Problem :: Look for the word "click" in the data below, and copy every line that holds it.

Given entries ::
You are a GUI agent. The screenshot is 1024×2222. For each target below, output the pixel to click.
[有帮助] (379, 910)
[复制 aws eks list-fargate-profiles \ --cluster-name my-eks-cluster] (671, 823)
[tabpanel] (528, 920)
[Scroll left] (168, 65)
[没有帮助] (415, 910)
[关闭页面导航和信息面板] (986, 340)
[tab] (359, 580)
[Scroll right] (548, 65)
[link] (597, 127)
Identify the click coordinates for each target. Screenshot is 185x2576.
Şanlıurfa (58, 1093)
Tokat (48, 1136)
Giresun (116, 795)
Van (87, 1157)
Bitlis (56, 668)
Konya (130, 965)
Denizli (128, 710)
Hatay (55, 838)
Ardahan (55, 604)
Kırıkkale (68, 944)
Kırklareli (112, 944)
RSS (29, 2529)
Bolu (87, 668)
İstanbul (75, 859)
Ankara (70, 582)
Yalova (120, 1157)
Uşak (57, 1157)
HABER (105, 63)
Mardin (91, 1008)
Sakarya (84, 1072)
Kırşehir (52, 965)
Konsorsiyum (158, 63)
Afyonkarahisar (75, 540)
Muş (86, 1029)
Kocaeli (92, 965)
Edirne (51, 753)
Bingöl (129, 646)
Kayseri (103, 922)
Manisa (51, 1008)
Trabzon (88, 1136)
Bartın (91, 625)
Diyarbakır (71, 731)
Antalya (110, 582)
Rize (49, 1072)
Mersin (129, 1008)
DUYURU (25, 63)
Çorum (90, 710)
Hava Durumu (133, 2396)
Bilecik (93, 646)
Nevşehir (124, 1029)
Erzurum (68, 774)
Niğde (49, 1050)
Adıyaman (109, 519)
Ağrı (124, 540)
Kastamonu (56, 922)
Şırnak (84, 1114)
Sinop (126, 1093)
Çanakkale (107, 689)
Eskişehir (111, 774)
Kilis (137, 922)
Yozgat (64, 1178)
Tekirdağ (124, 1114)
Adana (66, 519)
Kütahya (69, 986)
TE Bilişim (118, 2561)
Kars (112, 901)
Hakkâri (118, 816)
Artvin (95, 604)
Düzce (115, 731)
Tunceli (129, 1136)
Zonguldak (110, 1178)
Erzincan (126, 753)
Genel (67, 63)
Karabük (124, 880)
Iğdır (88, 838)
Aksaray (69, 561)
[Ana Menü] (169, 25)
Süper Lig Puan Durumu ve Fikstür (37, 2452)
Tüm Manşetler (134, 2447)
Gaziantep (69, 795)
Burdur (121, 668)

Your solution ::
You are a GUI agent. The screenshot is 1024×2222. For each target below, output the pixel to click.
Identify the click coordinates for each target. Screenshot is 185x2576.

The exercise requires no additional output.